Description of the task → Range to output from the entries below: the line containing "This screenshot has width=1003, height=474." through the line containing "Click the Szukaj button". Set it down exactly, ends included, nothing else.

Provided data →
·····

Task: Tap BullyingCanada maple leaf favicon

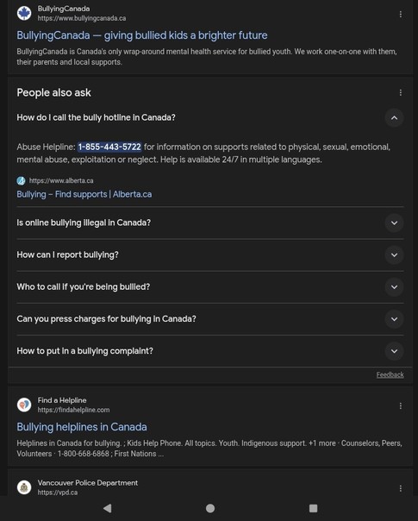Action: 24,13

·····

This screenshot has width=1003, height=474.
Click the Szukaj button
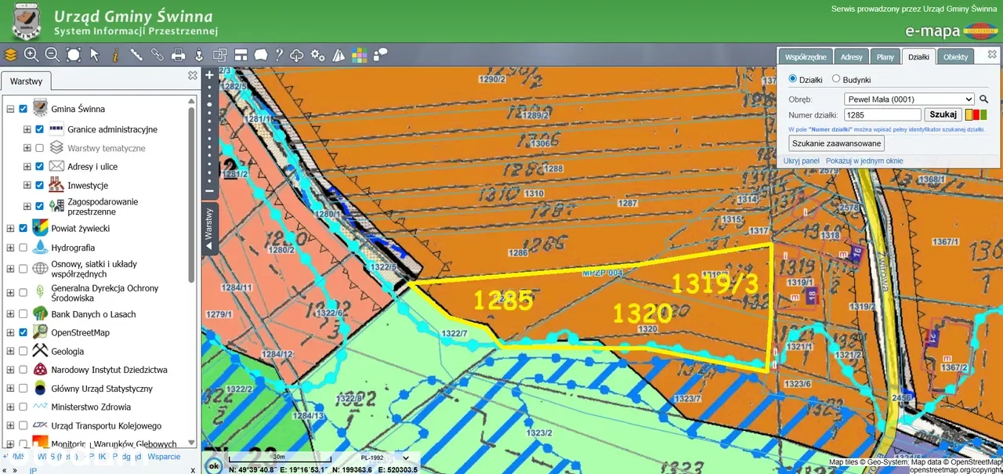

·····

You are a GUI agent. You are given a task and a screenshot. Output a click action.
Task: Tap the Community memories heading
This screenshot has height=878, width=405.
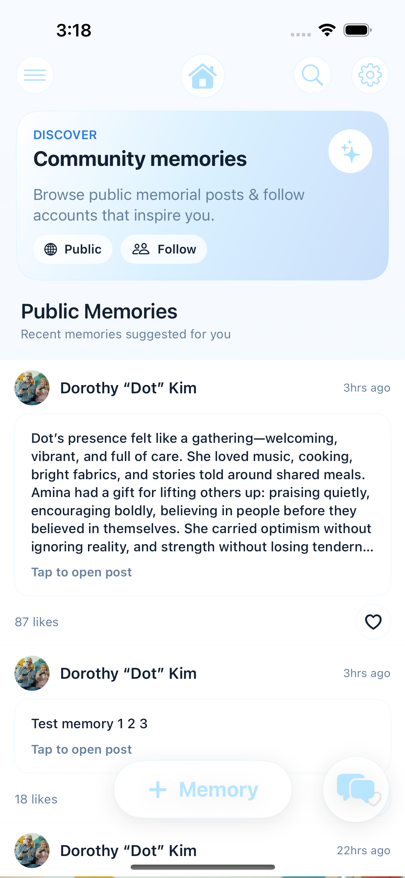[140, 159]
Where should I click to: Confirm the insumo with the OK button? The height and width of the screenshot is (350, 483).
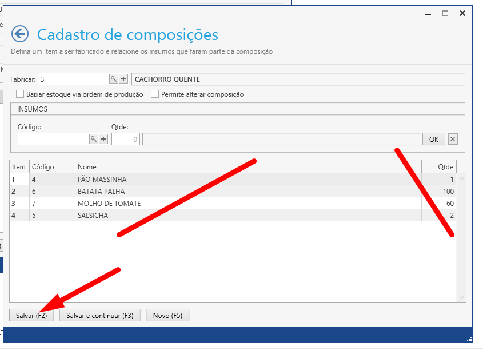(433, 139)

·····

Answer to the exercise →
This screenshot has width=1003, height=474.
Click the Szukaj button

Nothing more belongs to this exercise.